In the text on getting absolute paths from file descriptors, what is the size limit on the buffer d_path uses on amd64?

**Selected text**
______________________________

So far I've managed to get long paths for files inside the working directory of a process that opened them (fanotify events contain a pid of a target process, so I can read /proc/<pid>/cwd and get the path to the root from there). But that is a partial solution.
Is there a way to get an absolute path from a file descriptor without traversing the whole filesystem? Preferably the one that will work with kernel 2.6.32/glibc 2.11.
Update: For the curious. I've figured out why calling readlink("/proc/self/fd/<fd>", ... with a buffer large enough to store the entire path doesn't work.
Look at the implementation of do_proc_readlink. Notice that it doesn't use provided buffer directly. Instead, it allocates a single page and uses it as a temporary buffer when it calls d_path. In other words, no matter how large is buffer, d_path will always be limited to a size of a page. Which is 4096 bytes on amd64. Same as PATH_MAX! The -ENAMETOOLONG itself is returned by prepend when it runs out of mentioned page.

______________________________

**Information provided**
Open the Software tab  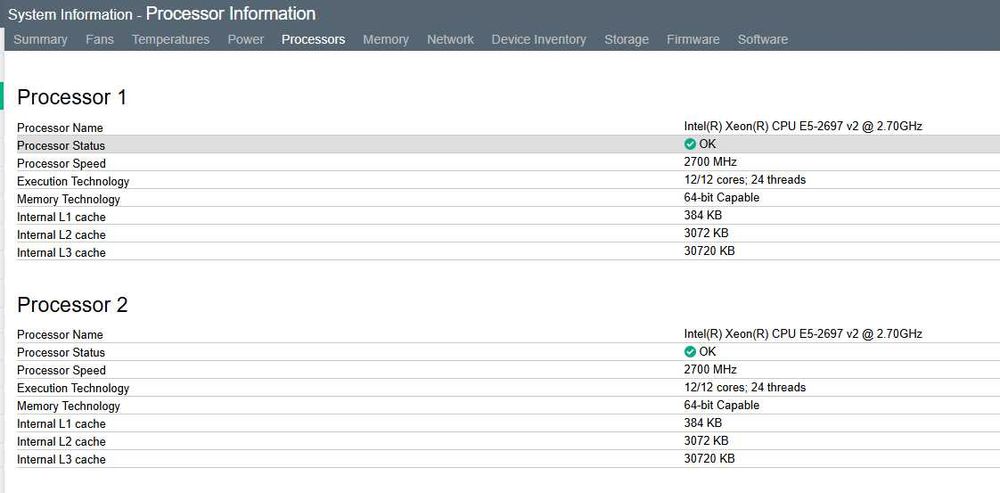pyautogui.click(x=763, y=40)
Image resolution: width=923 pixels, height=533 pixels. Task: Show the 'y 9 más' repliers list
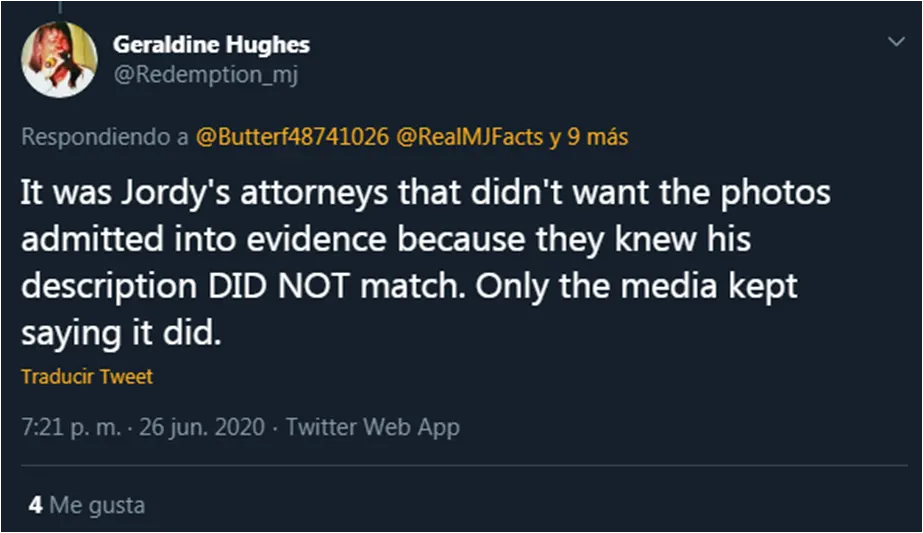click(x=588, y=137)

______________________________

**Final result**
4096 bytes, a single page, the same as PATH_MAX.